As the province moves toward stage 2 of its reopening plan, consumer-level technology could play a bigger role in managing outbreaks until a vaccine is found. The reliance on apps to fight the virus has led to concerns of government overreach and increasingly invasive surveillance.

If people are going to buy in to government-recommended apps, Kosmala says the province needs to make clear things like how long the data will be used and by whom.

When Alberta launched the contact tracing app ABTraceTogether in early May, details of how data would be managed were not spelled out in the rush to market, causing alarm among privacy experts.

The KPMG survey suggests Canadians are willing to make accommodations in order to curb virus spread. But there will be limits to that willingness depending on how the app rolls out, Kosmala cautions.

He says that if “surveilling the public and tracking movements to serve a health benefit is forced upon the public, it’s not going to be productive.” Similarly, “If it’s made optional but the public does not feel sufficiently informed, they’re not going to opt-in.”

Personal health information is regulated by the provinces and some provincial regulators have issued privacy guidelines around consent, access, transparency and accountability for governments and organizations to follow.
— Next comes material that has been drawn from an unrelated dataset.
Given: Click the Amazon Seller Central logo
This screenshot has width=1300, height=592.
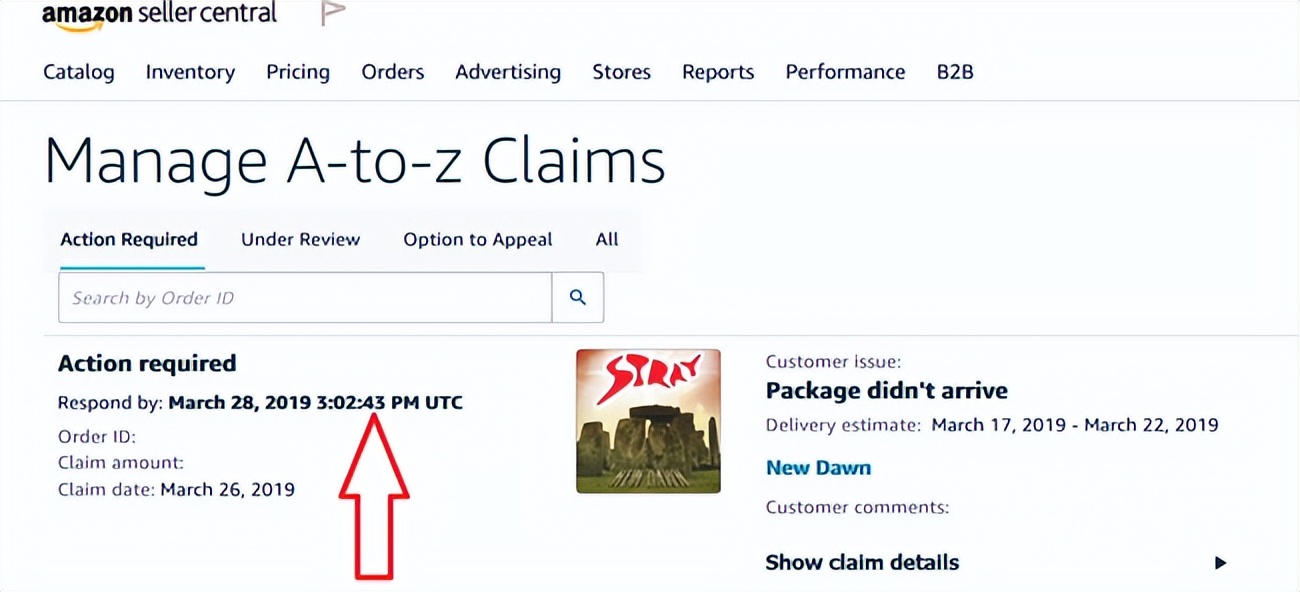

The Office of the Privacy Commissioner of Canada has also issued COVID-19 guidance.

“There’s interesting friction between the public need [for health data] and the fundamental information rights that Canadians have under law… consistent with Canadian society and cultural values, that are equally important,” says Kosmala. “It’s not really a situation where one wins over the other entirely, but rather we need an appropriate balance so a collective determination can be achieved.”